Negli ultimi 5 mesi di questo 2018 le segnalazioni di whistleblowing sono raddoppiate rispetto al 2017. Lo riferisce l’ANAC (Autorità Nazionale Anticorruzione) nel corso della presentazione del 3° Rapporto annuale, avvenuta a Roma il 28 giugno 2018.

Whistleblower, ossia le segnalazioni di comportamenti irregolari e/o illegali all’interno di un’organizzazione pubblica o privata da parte dei dipendenti che ne sono stati testimoni, a oggi marciano a una media di 2 il giorno. Se i fascicoli aperti dall’ANAC del 2017 sono stati 364, da gennaio a maggio del 2018 sono già 334. Ma il numero è in costante aumento anno dopo anno: nel 2015 sono state 125, nel 2016 174.

Quindi, nell’ambito della criticità dell’illegalità, l’incremento delle segnalazioni rappresenta una buona notizia, perché, come ha spiegato lo stesso Raffaele Cantone, presidente dell’ANAC, non indicano “un aumento della corruzione, ma al contrario è il segnale dell’aumento dell’anticorruzione: significa che le persone non girano più la testa dall’altra parte”.  Avviene “un miglioramento sulla qualità e la quantità delle segnalazioni”.

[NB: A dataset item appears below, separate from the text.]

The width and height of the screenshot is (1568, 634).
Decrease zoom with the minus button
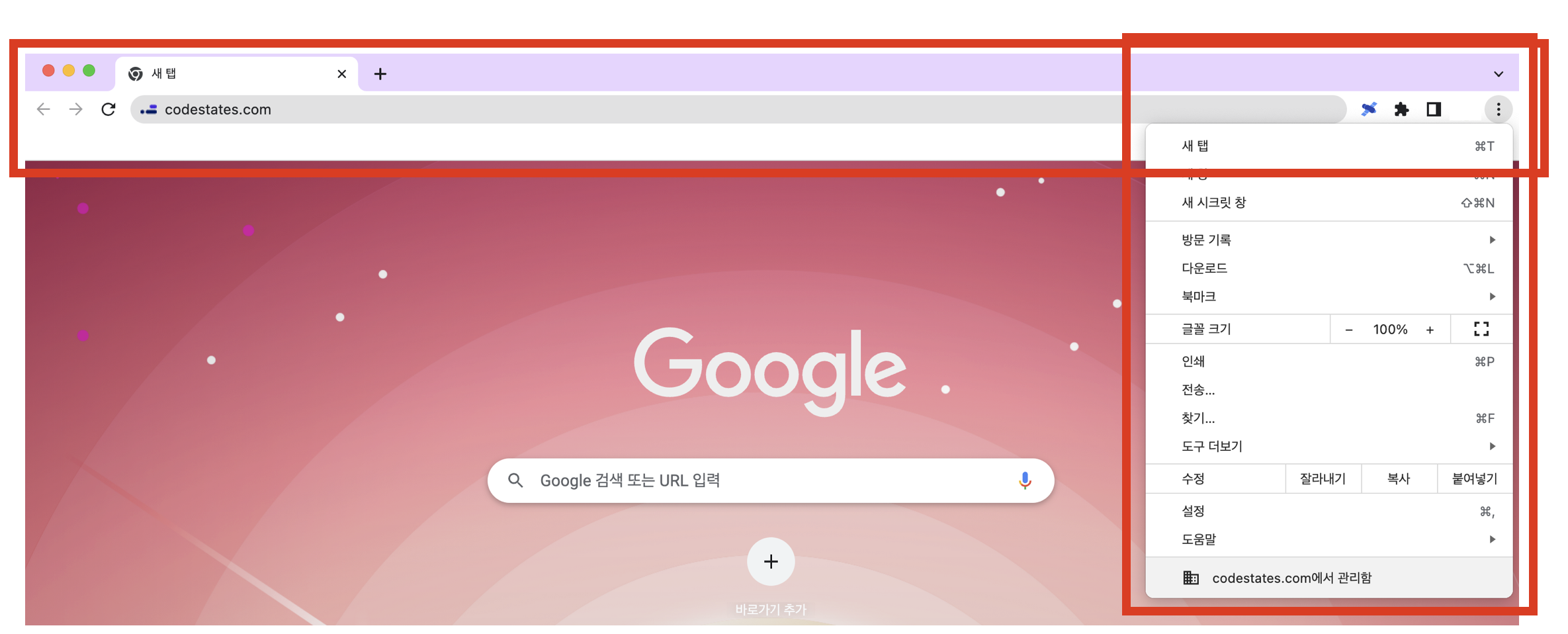(x=1349, y=330)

L’evoluzione del senso civico e gli strumenti giusti

I commenti di Raffaele Cantone trovano riscontro nella spiegazione fornita nel 2014 dall’Accademia della Crusca. Interpellata da un giornale per la corretta traduzione in italiano del termine angloamericano whistleblower, l’Accademia ha risposto che nella nostra lingua non esiste un termine corrispondente e non soltanto per una questione semantica, ma, innanzitutto, perché  “manca il concetto, poco familiare presso l’opinione pubblica italiana. Per ragioni storiche, socio-politiche, culturali in Italia, ciò che la parola whistleblower designa non è stato oggetto di attenzione specifica, riflessione teorica o dibattito pubblico, almeno fino a tempi recentissimi”.

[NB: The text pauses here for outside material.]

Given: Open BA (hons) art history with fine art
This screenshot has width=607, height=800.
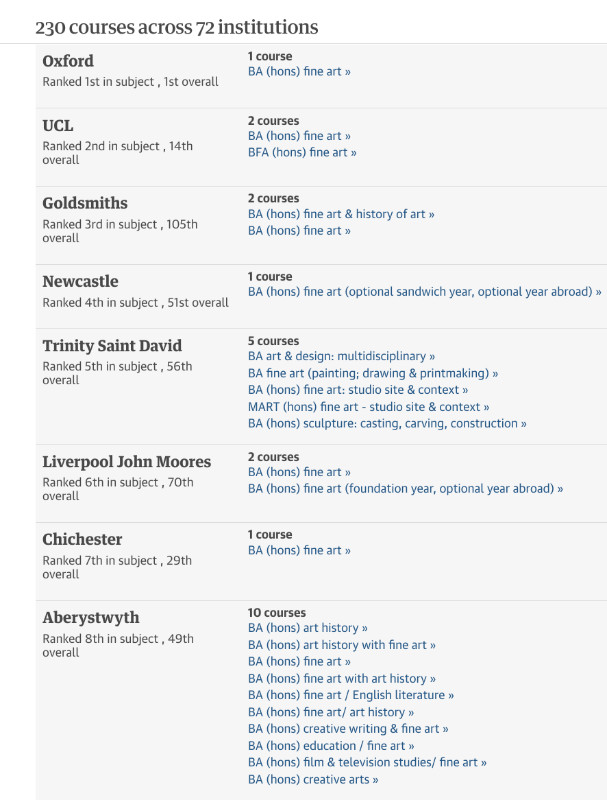Looking at the screenshot, I should (341, 645).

Appunto, fino a tempi recentissimi, ma a distanza di 4 anni ‘c’è chi dice no’- come canterebbe il Vasco nazionale – sempre più spesso;  merito anche della legge 179 del 30 novembre 2017 – in vigore dal 14 dicembre 2017 – che tutela i lavoratori dipendenti che segnalano reati o irregolarità di cui sono testimoni per motivi di lavoro. Dall’inizio del 2018 ci riferisce il Rapporto, l’ANAC ha inviato 16 segnalazioni per illeciti penali alla Procura della Repubblica, 10 alla Corte dei Conti per sussistenza di danno erariale e 15 all’Ispettorato della Funzione pubblica. Provengono soprattutto dal Sud, 42,8%; poi dal Nord, 32,3%; e infine dal Centro, 21,8% di segnalazioni.

Nel 2017

Oltre il 90% delle segnalazioni proviene dal settore pubblico e a indicare l’illecito è, nel 56,3% dei casi, un dipendente pubblico, nel 12,3% un dirigente pubblico.
E nell’ambito del pubblico il 36,2% riguarda irregolarità avvenute nelle Regioni e negli enti locali; seguono i ministeri, enti e autorità portuali con il 17%; è la volta, poi, delle istituzioni scolastiche (università, conservatori, licei) con il 16,8% % delle segnalazioni e infine le aziende sanitarie e ospedaliere con il 15%.